- **Records for processing**

☆ ☆ ☆

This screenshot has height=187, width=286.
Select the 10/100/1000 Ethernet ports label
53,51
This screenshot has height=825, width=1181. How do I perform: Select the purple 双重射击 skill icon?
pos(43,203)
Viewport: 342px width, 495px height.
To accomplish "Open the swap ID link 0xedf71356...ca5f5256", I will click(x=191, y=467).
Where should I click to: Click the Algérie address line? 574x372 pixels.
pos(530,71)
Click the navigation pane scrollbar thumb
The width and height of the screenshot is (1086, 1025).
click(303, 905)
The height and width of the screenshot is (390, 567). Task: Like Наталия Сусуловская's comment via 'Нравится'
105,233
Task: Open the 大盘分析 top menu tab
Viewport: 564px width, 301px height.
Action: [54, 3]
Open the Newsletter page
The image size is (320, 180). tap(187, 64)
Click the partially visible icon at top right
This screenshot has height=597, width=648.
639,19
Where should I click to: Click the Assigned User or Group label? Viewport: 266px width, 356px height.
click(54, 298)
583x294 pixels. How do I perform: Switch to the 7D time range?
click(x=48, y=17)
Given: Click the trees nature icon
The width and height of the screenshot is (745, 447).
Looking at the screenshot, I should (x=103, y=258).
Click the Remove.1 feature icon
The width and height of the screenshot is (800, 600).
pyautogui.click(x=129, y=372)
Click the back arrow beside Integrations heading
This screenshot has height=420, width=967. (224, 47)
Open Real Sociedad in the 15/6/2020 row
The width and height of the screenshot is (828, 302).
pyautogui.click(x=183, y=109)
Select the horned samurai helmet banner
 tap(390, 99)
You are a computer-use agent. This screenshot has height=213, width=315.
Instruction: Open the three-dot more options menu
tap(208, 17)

☆ ☆ ☆

- **Your task**
Reproduce each record exactly, leaving nothing out.

- **Output of the exercise**
This screenshot has height=187, width=286.
Select the 10/100/1000 Ethernet ports label
53,51
This screenshot has height=825, width=1181. How do I perform: Select the purple 双重射击 skill icon?
pos(43,203)
Viewport: 342px width, 495px height.
To accomplish "Open the swap ID link 0xedf71356...ca5f5256", I will click(x=191, y=467).
Where should I click to: Click the Algérie address line? 574x372 pixels.
pos(530,71)
Click the navigation pane scrollbar thumb
The width and height of the screenshot is (1086, 1025).
click(303, 905)
The height and width of the screenshot is (390, 567). Task: Like Наталия Сусуловская's comment via 'Нравится'
105,233
Task: Open the 大盘分析 top menu tab
Viewport: 564px width, 301px height.
Action: [54, 3]
Open the Newsletter page
The image size is (320, 180). tap(187, 64)
Click the partially visible icon at top right
This screenshot has height=597, width=648.
639,19
Where should I click to: Click the Assigned User or Group label? Viewport: 266px width, 356px height.
click(54, 298)
583x294 pixels. How do I perform: Switch to the 7D time range?
click(x=48, y=17)
Given: Click the trees nature icon
The width and height of the screenshot is (745, 447).
Looking at the screenshot, I should (x=103, y=258).
Click the Remove.1 feature icon
The width and height of the screenshot is (800, 600).
pyautogui.click(x=129, y=372)
Click the back arrow beside Integrations heading
This screenshot has height=420, width=967. (224, 47)
Open Real Sociedad in the 15/6/2020 row
The width and height of the screenshot is (828, 302).
pyautogui.click(x=183, y=109)
Select the horned samurai helmet banner
 tap(390, 99)
You are a computer-use agent. This screenshot has height=213, width=315.
Instruction: Open the three-dot more options menu
tap(208, 17)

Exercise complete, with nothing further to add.